Pictures are not part of the copy. Write out exactly the lines from the line with "Click the red network widget icon" through the end of the entries below.

(Extracted records)

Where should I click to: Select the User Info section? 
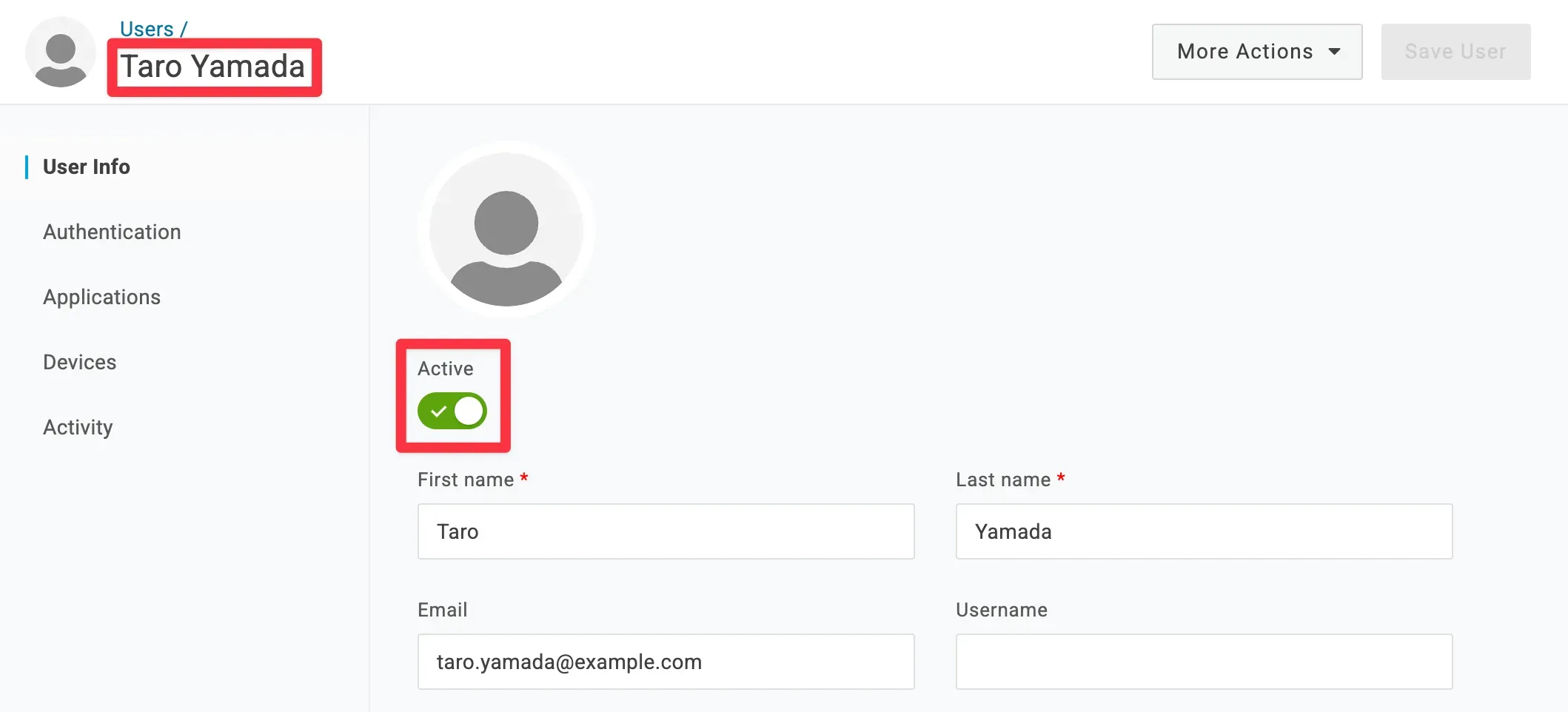87,167
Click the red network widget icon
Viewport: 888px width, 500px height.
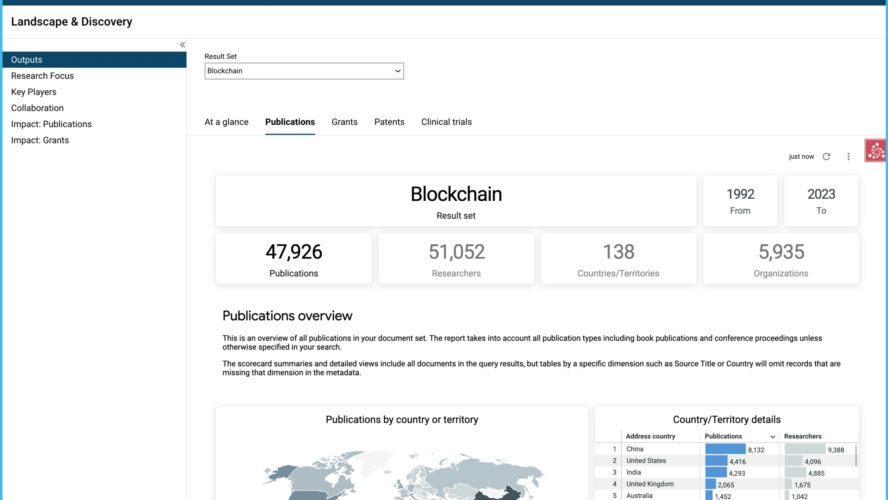(876, 151)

(End Extracted records)

● **Exercise output**
Click the red network widget icon
Viewport: 888px width, 500px height.
(876, 151)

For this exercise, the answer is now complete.